Academic Psychiatry 28:116-121, June 2004
© 2004 Academic Psychiatry
A Survey of American Psychiatric Residency Programs Concerning Education in Homelessness
Hunter L. McQuistion, M.D.,
Jules M. Ranz, M.D. and
Paulette Marie Gillig, M.D., Ph.D.
Dr. McQuistion is Associate Clinical Professor of Psychiatry at the Mount Sinai School of Medicine, New York, New York. Dr. McQuistion is also Faculty, Fellowship in Public Psychiatry at the New York State Psychiatric Institute, New York, New York, and Chief Medical Officer for the Division of Mental Hygiene at the City of New York Department of Health and Mental Hygiene, New York, New York. Dr. Ranz is Director, Fellowship in Public Psychiatry at the New York State Psychiatric Institute, New York, New York, and Professor of Clinical Psychiatry of the College of Physicians and Surgeons at Columbia University, New York, New York. Dr. Gillig is Professor of Psychiatry and Director of the Division of Rural Psychiatry at Wright State University, Dayton, Ohio, and Chief Clinical Officer of the Mental Health, Drug, and Alcohol Services Board for Logan County and Champaign County in Ohio. Address correspondence to Dr. McQuistion, The City of New York Department of Health and Mental Hygiene, 93 Worth St., New York, NY 10013; hottod{at}optonline.net (E-mail).

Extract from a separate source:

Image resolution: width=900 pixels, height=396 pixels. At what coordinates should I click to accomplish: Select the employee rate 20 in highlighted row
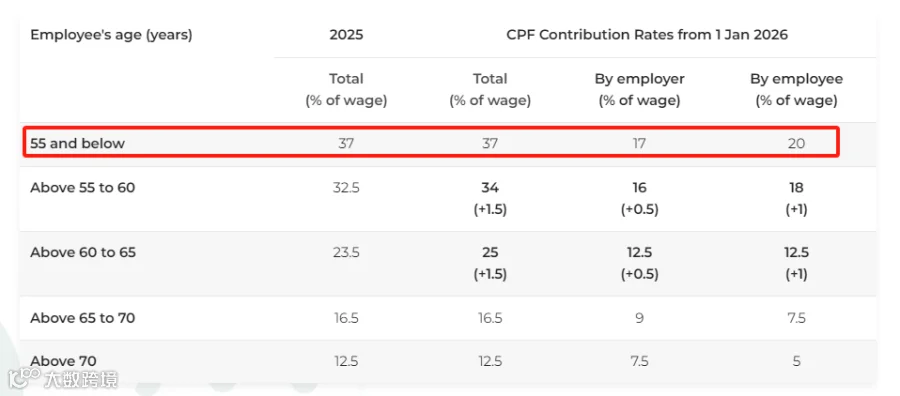tap(797, 143)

Objectives: This study aims to document how psychiatric residencies address homelessness and mental illness, to discover training barriers, and to identify educational recommendations. Methods: The authors mailed a survey to 178 American psychiatric residency programs, requesting information about didactic and clinical offerings in homelessness. Programs without offerings were asked to provide reasons why. Results: Of 106 responses, 60% had educational offerings. Concerning clinical experiences, most had fewer than 20% of residents rotating, and only 11% had mandatory rotations. Programs without offerings usually noted that training in this area was a low priority, and this was most frequently linked with perceived low community homelessness prevalence. Conclusion: Psychiatric residency programs have addressed education in mental illness and homelessness in various ways. That there were few residents in clinical rotations suggests a need to explore causes, including funding problems, and whether there is sufficient academic community psychiatry faculty. The findings also evoke the need for a model curriculum that enables clinical competency in this public health problem.